[Data supplied Boundary: Start]
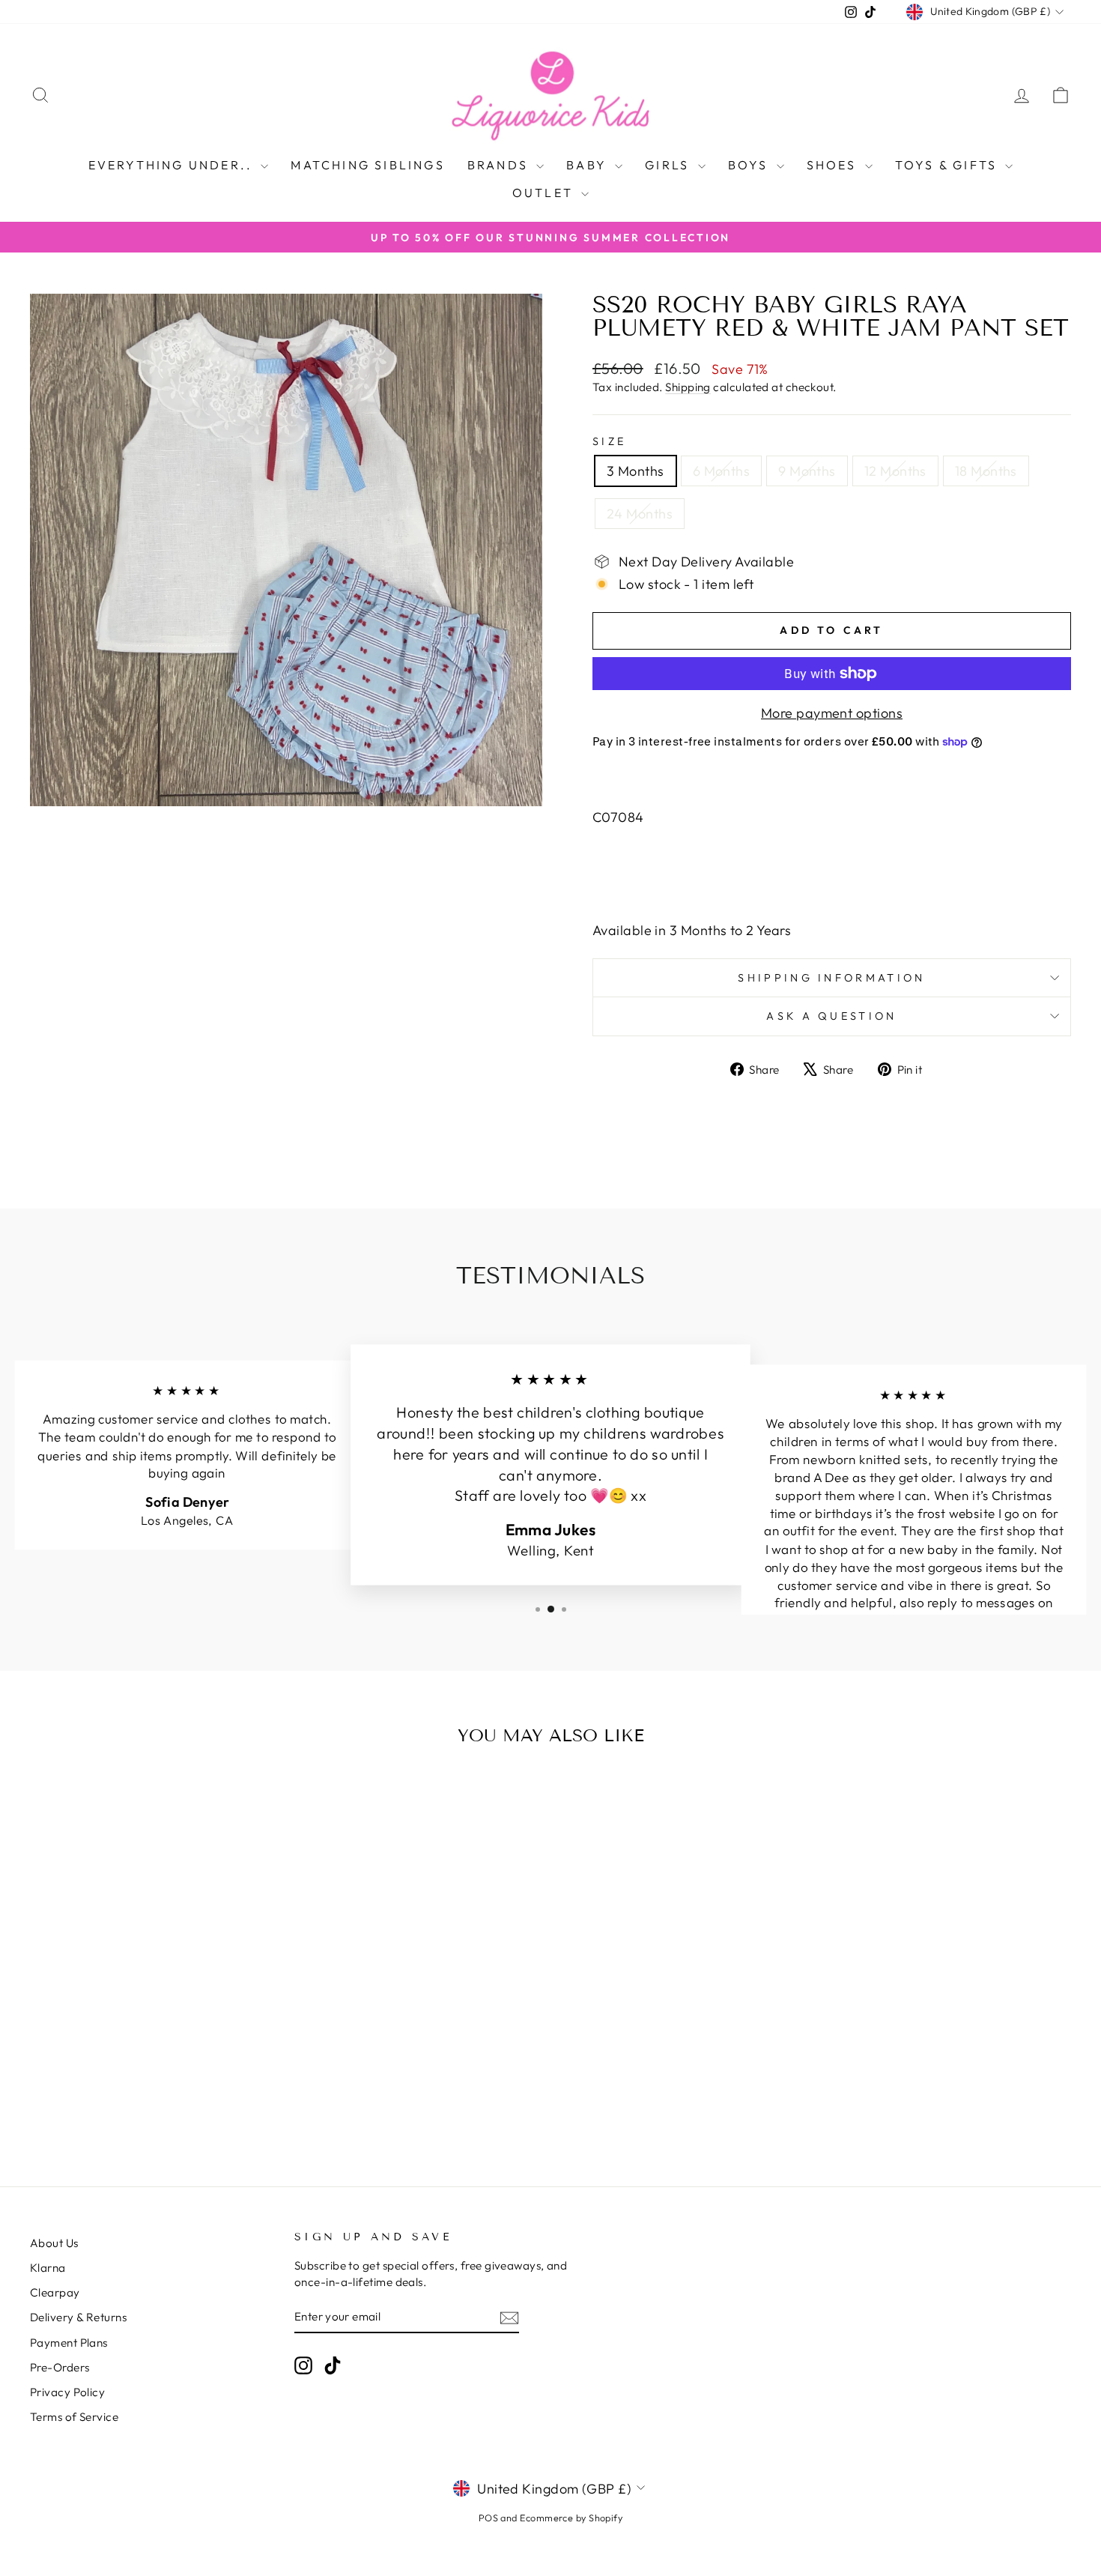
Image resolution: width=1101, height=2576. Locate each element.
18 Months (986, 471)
[Data supplied Boundary: End]
[Data supplied Boundary: Start]
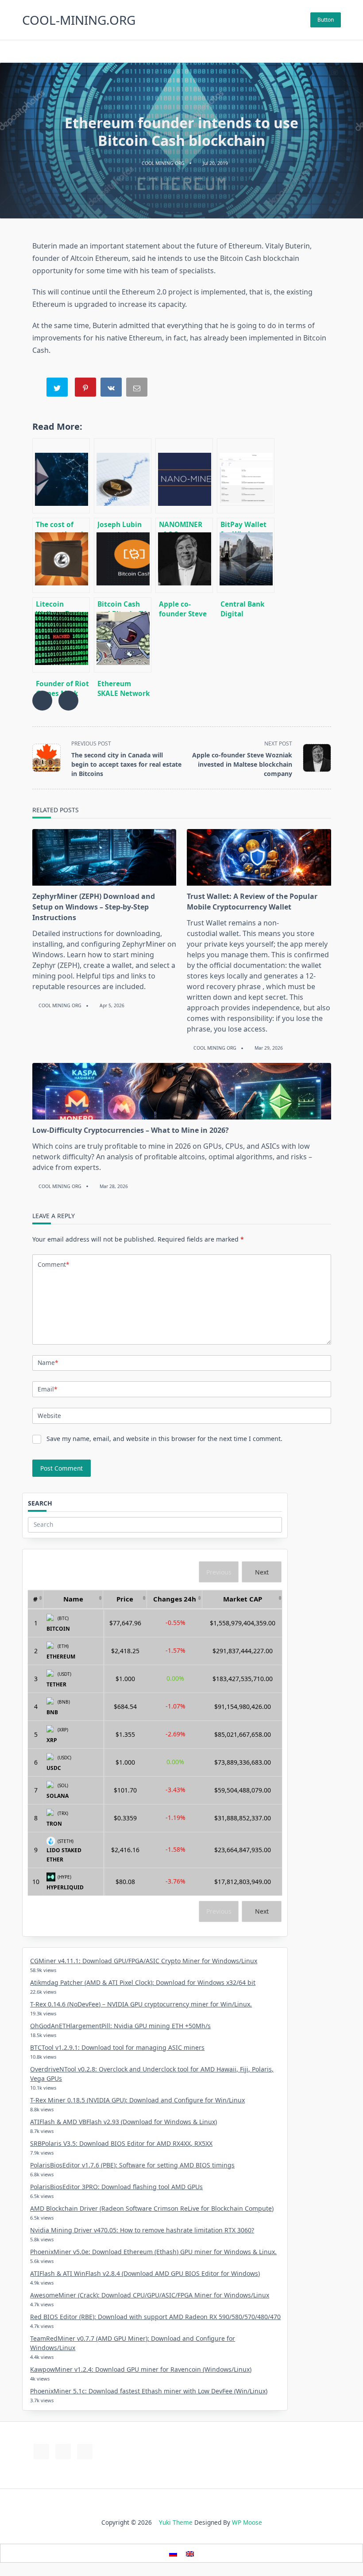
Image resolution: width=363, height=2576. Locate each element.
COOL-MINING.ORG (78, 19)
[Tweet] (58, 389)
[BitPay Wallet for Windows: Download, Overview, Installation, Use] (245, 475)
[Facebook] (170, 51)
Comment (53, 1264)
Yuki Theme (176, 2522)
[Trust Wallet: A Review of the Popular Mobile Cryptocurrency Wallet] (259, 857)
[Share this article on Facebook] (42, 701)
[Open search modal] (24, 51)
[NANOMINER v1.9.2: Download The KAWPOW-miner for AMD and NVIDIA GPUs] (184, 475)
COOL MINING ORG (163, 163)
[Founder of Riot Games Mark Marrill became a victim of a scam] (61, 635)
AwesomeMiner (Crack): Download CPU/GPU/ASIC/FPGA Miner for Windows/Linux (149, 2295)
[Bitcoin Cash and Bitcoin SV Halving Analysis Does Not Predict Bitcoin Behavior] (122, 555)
[Data supplied Boundary: End]
Copy out the range of lines above starting at the line with "[Facebook] (170, 51)" and ending at the line with "COOL MINING ORG (163, 163)", exactly and including both.

[Facebook] (170, 51)
Comment (53, 1264)
Yuki Theme (176, 2522)
[Trust Wallet: A Review of the Popular Mobile Cryptocurrency Wallet] (259, 857)
[Share this article on Facebook] (42, 701)
[Open search modal] (24, 51)
[NANOMINER v1.9.2: Download The KAWPOW-miner for AMD and NVIDIA GPUs] (184, 475)
COOL MINING ORG (163, 163)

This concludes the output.